Législatives et communales en Guinée : un acteur de la société civile demande le report de la date du 31 mai
La date du 31 mai pour les élections législatives et communales en Guinée suscite de vives inquiétudes. Alors que le scrutin avait déjà été reporté une première fois, de nouvelles voix s’élèvent pour demander un second report. En cause : une possible coïncidence avec la Tabaski, prévue le 28 mai, soit à peine 72 heures avant le double vote. À cela s’ajoutent d’autres festivités d’envergure nationale comme la Mamaya à Kankan ou Kania Soly à Kindia.

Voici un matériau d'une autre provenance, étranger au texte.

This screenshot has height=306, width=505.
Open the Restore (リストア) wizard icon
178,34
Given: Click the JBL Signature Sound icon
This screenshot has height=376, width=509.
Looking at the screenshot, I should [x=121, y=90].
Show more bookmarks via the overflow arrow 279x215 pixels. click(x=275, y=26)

Pour Boubacar Sylla, président du Forum civil citoyen, un simple décalage de deux semaines permettrait de garantir l’inclusivité du scrutin. L’activiste, figure reconnue de la société civile guinéenne, dresse un constat sans appel après la réunion de son organisation vendredi soir.
« Nous avons tiré toutes les leçons du passé pour une implication accrue de l’ensemble des citoyens en âge de voter. Or, à ce jour, le constat général qui se dégage, c’est que ceux qui sont en charge de l’organisation de ces élections n’ont pas analysé l’environnement interne et externe, ni posé les hypothèses qui permettraient d’aller vers un scrutin inclusif. L’inclusivité ne signifie pas seulement que tous les partis soient en lice. Mais tous les électeurs ont-ils la possibilité de voter librement ? », interroge-t-il.

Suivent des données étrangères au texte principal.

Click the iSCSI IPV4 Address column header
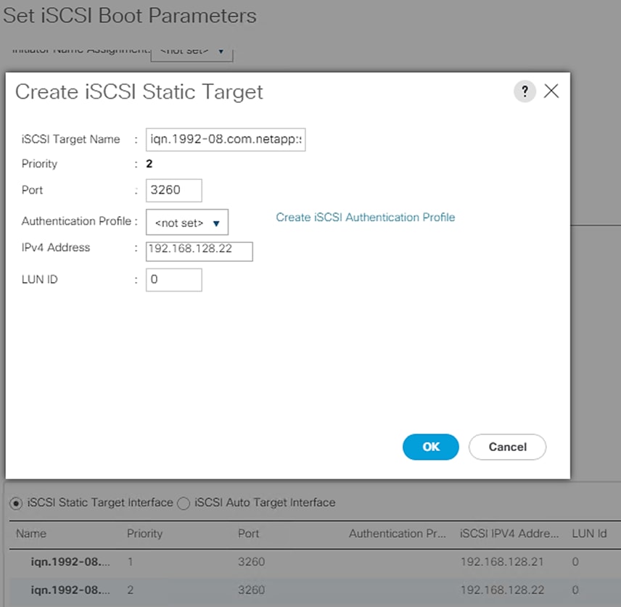 pos(509,534)
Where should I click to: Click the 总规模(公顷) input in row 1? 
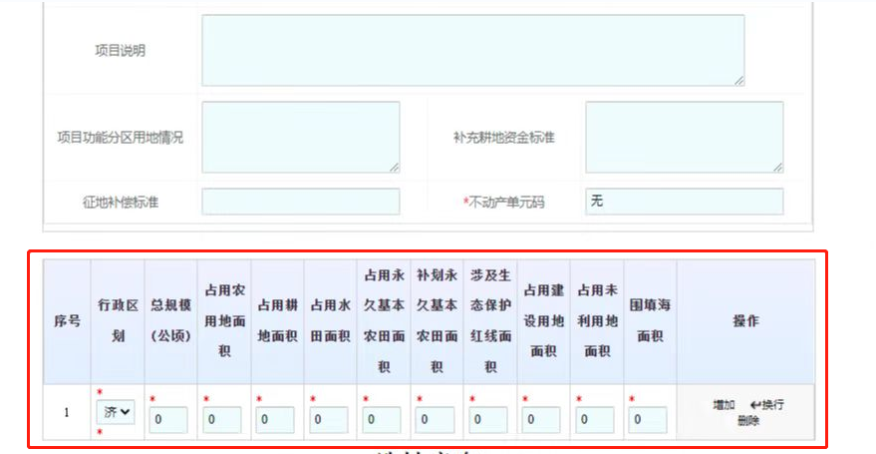(x=168, y=420)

Selon Boubacar Sylla, le maintien de la date du 31 mai entraînerait une vague de déplacements dans presque toutes les localités, privant de nombreux citoyens de leur droit de vote. Il cite d’abord le cas des pèlerins guinéens.
« Cette année, nous avons eu un quota de 10 000 personnes, sans compter les 1 548 qui ont été recalées l’an dernier. Si tous ces gens quittent le pays maintenant pour la Mecque, ils ne pourront pas voter. Pourtant, ce sont des citoyens guinéens qui vivent dans ces collectivités et qui devraient pouvoir participer à l’élection de leurs maires ou de leurs députés. Donc 10 000 Guinéens ne seront pas là le 31 mai. »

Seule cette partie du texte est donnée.